Chapter 7 Human Physiology

The nervous system is divided into:

1. Central Nervous System (CNS): Comprises the brain and spinal cord.

2. Peripheral Nervous System (PNS): Includes cranial nerves from the brain and 31 pairs of spinal nerves.

Neurons

• Neurons are the functional units of the nervous system, conducting electrical impulses and releasing chemical regulators, which enable sensory perception, learning, memory, and muscle and gland control.

Neuroglial Cells

• Comprise about 80% of the nervous system's cells. They support, protect, and maintain neurons. The CNS has four types of neuroglial cells:

  1. Oligodendrocytes: Produce myelin in the CNS.

  2. Microglia: Provide immune support in the brain.

  3. Astrocytes: Maintain the blood-brain barrier and nutrient support.

  4. Ependymal cells: Produce cerebrospinal fluid (CSF).

• In the PNS, two types of neuroglial cells are found:

  • Schwann cells: Produce myelin in the PNS.

  • Satellite cells: Support neuronal health.

Structure of Neurons

• Neurons typically consist of four parts:

  1. Dendrites: Receive information.

  2. Cell Body: Processes information.

  3. Axon: Conducts action potentials.

  4. Axon Terminal: Relays information via neurotransmitters.

• Each neuron can connect with thousands of others, highlighting the brain's complex networking.

Nuclei and Ganglia

• Nuclei: Clusters of similar neurons in the CNS.

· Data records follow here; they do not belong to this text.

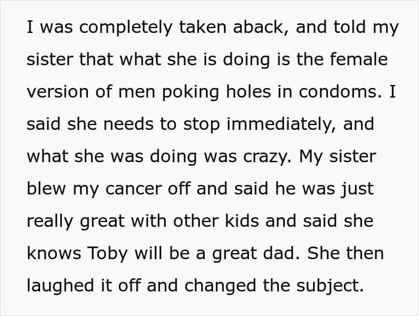Click on the word "laughed"
Screen dimensions: 419x316
pyautogui.click(x=60, y=286)
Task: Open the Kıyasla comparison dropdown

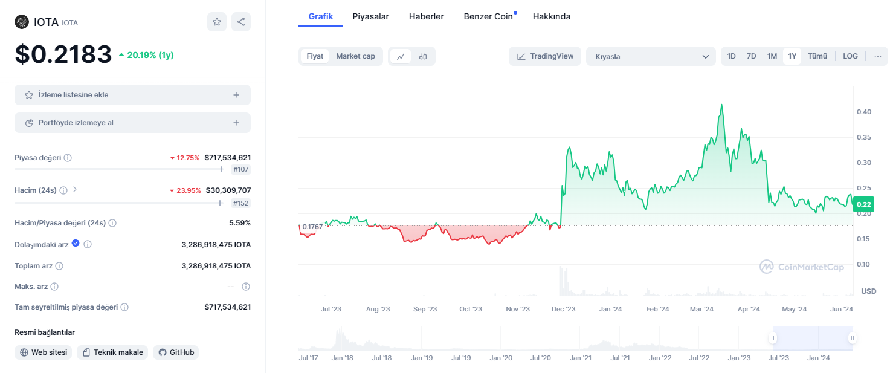Action: coord(651,56)
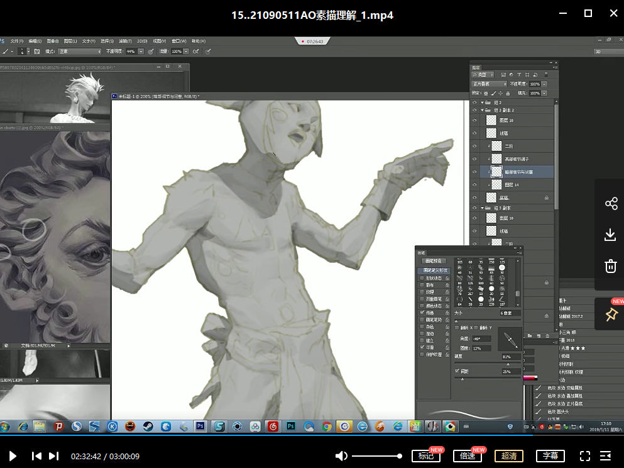
Task: Change video quality via 超清
Action: [x=508, y=456]
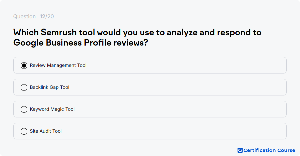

• Ganglia: Clusters of similar neurons in the PNS.

Classification of Neurons

• Neurons are classified by their function:

  1. Sensory (Afferent): Carry information into the CNS.

  2. Motor (Efferent): Transmit information away from the CNS.

  3. Interneurons: Connect sensory and motor neurons within the CNS.

• A nerve consists of a bundle of axons outside the CNS and can contain motor, sensory, or mixed fibers.

Myelin Sheath and Nodes of Ranvier

• The myelin sheath, formed by Schwann cells, insulates axons, increasing action potential speed. Exposed gaps between myelin segments, known as Nodes of Ranvier, facilitate quicker impulse transmission via saltatory conduction.

Electrical Activity in Axons

• Action potential generation occurs when ions move through gated channels, leading to changes in membrane potential:

  • Depolarization: Cell interior becomes less negative.

  • Repolarization: Restores resting potential after an action potential.

  • Hyperpolarization: Cell interior becomes more negative.

Neurotransmission

• At chemical synapses, neurotransmitters released from axon terminals influence postsynaptic cells, facilitating communication between neurons or to muscles and glands. Key neurotransmitters include:

  • Acetylcholine (ACh): Can be excitatory or inhibitory.

  • Monoamines (e.g., dopamine, norepinephrine): Modulate various brain functions, such as mood and alertness.

Synaptic Integration and Plasticity

• Through synaptic integration, multiple signals converge (spatial summation) to influence neuron activation. Synaptic plasticity enables neural pathways to strengthen with repeated use, forming memories and adapting learning processes. Long-Term Potentiation (LTP) is a key mechanism underpinning memory formation, characterized by lasting improvements in communication between neurons after repeated stimulation.